Металлические спайки в черепе Дэро стоили его отцу удобного седла, нового клинка, двух жеребят и двух женщин.
– Не твое дело, – сухо ответил Диро, стараясь сосредоточиться на мишенях.
Позволяя подползшему ребенку ощупывать деревянную ногу, старик задал еще один вопрос:
– Ты уверен, что поступил правильно? Проявив жалость, жди удара в спину.
Снова ошибка.
– Щенков этому учи, – огрызнулся Диро. – Я не его пожалел, а Лиру. Она хорошая жена. Наверно, лучшая из моих. Его мать. Пусть побалуется.
– О, я смотрю, по ясности мысли ты уж удар получил. Или ты лукавишь.
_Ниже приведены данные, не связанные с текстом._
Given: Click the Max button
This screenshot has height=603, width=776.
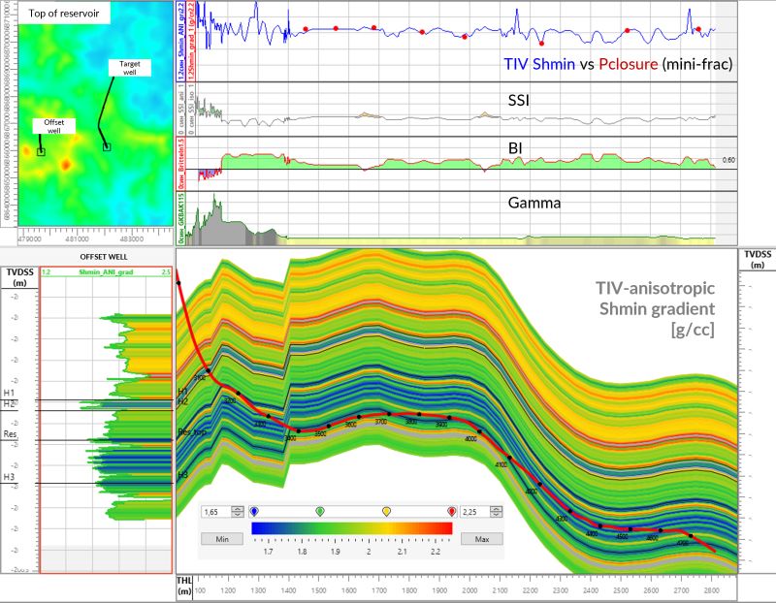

– Мне надоело! Я хочу, чтобы ты убрался! – приказал Диро, резко повернувшись лицом к Дайро.
К древнему, одноглазому, однорукому и одноногому Дайро. В их общине не было человека старше, но его все еще уважали. И для любого было бы честью подарить старику достойную смерть. Но тот, внося свою лепту в обучение щенков и будучи все еще в состоянии постоять за себя в случае зарвавшихся кобелей, пока никого не просил. Не захотел он драться и сегодня, лишь пожал плечами и похромал прочь.
Диро закричал, рывком отсоединил цепь и метнул оружие в центр мишени с такой силой, что она опрокинулась.
– Постой, – окликнул он старика. Дайро остановился.
Диро вдруг заметил, что повязка на руке быстро пропитывается свежей кровью. Он просто застыл, тупо таращась на замотанную кисть, и пытался подобрать слова, чтобы объяснить старику, в совете которого нуждался, что именно не давало ему покоя.
– Прав я или нет, но сделанное сделано. Как мне поступить с ним, если он не сдохнет?
– Никак. Пускай идет своей дорогой. – Дайро потер оставшейся рукой шею, щурясь на лениво вываливающееся солнце. – Если ты не всю спесь с него сбил, то кобели уж точно эту работу доделают. Гнуть его будут беспощадно, а там уж только два пути останется. Выпрямиться или сломаться. Если он поймет разницу между гордостью и достоинством, то воспрянет и станет одним из величайших воинов. А если страх и бесчестье не отпустят Дэро, то, какой бы ни была его скорая смерть, его ждет лишь забвение.
Диро какое-то время молчал, а потом кивнул:
– Спасибо, отец, – и побрел за оружием, чтобы вернуться к прерванной тренировке.
Когда старик ушел, а мальчик чуть не лишился лица в попытке забрать у собак кость, Диро, словно обращаясь к отрывающемуся от горизонта солнцу, тихо сказал:
– Только этот ублюдок отыщет какой-нибудь третий путь.